(Saved entries)
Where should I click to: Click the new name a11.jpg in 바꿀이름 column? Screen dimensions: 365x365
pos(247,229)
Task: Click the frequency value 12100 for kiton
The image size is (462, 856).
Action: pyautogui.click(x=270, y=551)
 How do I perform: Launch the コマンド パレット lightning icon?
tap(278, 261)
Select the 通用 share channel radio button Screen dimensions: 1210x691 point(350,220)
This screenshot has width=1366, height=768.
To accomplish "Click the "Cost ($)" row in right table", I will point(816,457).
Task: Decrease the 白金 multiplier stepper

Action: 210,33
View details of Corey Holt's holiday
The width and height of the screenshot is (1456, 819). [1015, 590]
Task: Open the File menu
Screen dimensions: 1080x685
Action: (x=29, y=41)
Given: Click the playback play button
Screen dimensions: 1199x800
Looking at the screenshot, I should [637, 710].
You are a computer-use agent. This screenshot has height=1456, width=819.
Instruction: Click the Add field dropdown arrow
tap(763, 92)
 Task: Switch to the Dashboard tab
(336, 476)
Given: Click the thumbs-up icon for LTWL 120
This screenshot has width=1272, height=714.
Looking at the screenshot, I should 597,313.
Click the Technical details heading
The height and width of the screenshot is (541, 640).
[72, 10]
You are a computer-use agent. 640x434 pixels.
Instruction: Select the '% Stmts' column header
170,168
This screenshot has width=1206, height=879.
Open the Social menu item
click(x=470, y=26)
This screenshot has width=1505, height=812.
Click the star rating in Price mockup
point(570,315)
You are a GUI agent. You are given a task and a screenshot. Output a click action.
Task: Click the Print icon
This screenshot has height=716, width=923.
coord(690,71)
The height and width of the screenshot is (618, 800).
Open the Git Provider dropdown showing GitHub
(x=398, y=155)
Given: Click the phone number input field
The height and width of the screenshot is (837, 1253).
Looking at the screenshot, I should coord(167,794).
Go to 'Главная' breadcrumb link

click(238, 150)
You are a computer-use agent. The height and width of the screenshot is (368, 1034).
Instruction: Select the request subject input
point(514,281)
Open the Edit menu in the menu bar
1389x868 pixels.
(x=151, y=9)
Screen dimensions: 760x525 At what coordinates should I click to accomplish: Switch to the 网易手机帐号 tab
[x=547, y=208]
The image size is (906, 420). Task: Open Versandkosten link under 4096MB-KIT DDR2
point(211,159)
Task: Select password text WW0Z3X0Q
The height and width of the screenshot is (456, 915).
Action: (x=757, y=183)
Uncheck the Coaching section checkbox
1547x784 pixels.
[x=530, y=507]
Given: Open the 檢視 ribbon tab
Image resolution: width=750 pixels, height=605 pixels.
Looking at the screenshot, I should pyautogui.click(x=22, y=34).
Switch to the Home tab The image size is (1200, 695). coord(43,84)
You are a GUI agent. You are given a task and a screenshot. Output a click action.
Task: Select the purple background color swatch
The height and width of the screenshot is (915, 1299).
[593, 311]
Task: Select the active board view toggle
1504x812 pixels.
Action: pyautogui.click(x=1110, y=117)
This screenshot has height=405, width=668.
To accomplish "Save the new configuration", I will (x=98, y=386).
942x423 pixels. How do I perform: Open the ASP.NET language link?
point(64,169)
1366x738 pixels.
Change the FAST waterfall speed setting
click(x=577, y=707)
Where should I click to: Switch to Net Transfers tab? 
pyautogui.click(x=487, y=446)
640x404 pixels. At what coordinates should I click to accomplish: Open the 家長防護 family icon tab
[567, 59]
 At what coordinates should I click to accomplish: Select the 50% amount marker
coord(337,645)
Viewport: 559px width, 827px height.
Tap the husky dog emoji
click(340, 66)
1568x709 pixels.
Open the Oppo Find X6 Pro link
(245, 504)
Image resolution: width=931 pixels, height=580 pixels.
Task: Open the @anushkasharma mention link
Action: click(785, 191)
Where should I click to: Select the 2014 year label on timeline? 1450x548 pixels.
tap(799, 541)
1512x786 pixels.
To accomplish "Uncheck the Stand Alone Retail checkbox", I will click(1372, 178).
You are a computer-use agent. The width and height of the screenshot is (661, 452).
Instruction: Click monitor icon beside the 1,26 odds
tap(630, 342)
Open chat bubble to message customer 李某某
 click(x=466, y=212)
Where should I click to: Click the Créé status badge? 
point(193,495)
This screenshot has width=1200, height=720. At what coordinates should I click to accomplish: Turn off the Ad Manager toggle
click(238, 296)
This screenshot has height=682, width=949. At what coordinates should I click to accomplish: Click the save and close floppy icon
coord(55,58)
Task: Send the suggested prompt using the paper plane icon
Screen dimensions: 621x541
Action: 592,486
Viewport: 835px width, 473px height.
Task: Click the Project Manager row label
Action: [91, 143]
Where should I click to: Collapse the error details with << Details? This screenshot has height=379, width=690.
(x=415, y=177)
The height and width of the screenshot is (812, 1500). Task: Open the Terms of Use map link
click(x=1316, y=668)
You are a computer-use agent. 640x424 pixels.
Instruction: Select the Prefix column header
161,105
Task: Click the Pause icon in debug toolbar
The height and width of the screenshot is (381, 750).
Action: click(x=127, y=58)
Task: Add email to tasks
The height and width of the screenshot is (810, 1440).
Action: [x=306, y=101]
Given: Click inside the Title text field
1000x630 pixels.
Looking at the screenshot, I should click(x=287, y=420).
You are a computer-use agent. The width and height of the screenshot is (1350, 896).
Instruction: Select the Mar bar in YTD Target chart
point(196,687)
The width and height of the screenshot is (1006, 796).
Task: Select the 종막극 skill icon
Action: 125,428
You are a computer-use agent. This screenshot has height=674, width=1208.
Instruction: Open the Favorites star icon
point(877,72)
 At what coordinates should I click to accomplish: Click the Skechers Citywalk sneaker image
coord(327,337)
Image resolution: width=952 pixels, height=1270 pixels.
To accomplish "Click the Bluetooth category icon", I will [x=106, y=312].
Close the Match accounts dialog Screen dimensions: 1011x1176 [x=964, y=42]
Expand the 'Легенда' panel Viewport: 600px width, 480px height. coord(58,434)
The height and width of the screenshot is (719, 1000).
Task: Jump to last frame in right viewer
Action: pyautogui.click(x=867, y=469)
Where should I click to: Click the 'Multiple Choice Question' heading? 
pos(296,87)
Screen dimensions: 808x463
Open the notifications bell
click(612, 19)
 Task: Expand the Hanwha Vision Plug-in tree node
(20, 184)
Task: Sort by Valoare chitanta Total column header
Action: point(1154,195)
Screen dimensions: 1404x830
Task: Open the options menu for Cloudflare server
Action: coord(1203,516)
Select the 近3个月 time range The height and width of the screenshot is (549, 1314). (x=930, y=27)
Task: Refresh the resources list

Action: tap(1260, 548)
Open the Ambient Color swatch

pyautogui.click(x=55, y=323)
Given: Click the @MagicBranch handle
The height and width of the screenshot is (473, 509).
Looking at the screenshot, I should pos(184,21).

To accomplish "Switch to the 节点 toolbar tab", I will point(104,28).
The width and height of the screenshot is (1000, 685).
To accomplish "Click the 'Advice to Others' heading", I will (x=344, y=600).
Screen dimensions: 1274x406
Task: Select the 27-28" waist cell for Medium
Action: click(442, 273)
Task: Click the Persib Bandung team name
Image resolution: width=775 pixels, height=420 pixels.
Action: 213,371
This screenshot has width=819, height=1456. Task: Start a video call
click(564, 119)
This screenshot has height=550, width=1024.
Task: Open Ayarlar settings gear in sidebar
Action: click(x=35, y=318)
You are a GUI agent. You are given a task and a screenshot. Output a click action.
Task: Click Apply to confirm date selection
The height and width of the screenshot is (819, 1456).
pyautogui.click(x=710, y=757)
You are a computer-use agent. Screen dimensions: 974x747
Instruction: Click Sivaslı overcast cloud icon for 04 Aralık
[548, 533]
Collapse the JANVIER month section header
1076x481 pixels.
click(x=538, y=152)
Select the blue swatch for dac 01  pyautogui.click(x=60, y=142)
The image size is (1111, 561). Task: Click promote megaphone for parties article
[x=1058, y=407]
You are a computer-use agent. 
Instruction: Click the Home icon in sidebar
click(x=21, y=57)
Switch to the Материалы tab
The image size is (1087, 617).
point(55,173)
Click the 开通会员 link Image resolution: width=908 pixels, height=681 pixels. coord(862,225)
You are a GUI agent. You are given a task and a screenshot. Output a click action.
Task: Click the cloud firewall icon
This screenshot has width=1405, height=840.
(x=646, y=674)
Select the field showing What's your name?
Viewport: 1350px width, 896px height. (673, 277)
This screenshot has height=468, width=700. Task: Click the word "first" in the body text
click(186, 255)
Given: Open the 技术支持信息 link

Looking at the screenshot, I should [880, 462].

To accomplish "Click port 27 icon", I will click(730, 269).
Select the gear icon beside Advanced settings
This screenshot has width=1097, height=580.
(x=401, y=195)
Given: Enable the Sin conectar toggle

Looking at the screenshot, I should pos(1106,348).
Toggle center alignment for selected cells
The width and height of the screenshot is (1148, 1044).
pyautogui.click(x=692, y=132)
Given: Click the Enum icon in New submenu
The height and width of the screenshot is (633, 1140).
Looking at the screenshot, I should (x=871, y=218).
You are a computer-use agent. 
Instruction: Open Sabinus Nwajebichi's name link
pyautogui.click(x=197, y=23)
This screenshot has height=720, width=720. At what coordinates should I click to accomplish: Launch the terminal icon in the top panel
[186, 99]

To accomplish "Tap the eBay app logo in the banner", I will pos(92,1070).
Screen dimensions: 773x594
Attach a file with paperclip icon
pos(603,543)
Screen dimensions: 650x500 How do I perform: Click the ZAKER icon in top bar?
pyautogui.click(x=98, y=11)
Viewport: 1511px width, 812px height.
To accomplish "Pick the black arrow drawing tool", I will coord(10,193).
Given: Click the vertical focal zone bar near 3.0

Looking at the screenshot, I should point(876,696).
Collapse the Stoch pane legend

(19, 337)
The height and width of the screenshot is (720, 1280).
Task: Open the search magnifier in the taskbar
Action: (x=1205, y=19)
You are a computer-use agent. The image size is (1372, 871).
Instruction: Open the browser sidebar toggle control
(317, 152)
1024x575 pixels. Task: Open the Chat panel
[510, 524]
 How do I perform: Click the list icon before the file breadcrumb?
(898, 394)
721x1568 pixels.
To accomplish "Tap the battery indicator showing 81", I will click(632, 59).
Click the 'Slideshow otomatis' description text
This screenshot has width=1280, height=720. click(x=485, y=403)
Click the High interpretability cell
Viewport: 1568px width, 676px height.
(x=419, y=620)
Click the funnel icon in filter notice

WHAT THE TASK REQUIRES: In your answer, include only the lines above starting at the line that holds "This screenshot has width=1405, height=840." and ending at the line that holds "Given: Click the Enum icon in New submenu", copied exactly.

RESPONSE BELOW:
This screenshot has width=1405, height=840.
(x=646, y=674)
Select the field showing What's your name?
Viewport: 1350px width, 896px height. (673, 277)
This screenshot has height=468, width=700. Task: Click the word "first" in the body text
click(186, 255)
Given: Open the 技术支持信息 link

Looking at the screenshot, I should [880, 462].

To accomplish "Click port 27 icon", I will click(730, 269).
Select the gear icon beside Advanced settings
This screenshot has width=1097, height=580.
(x=401, y=195)
Given: Enable the Sin conectar toggle

Looking at the screenshot, I should pos(1106,348).
Toggle center alignment for selected cells
The width and height of the screenshot is (1148, 1044).
pyautogui.click(x=692, y=132)
Given: Click the Enum icon in New submenu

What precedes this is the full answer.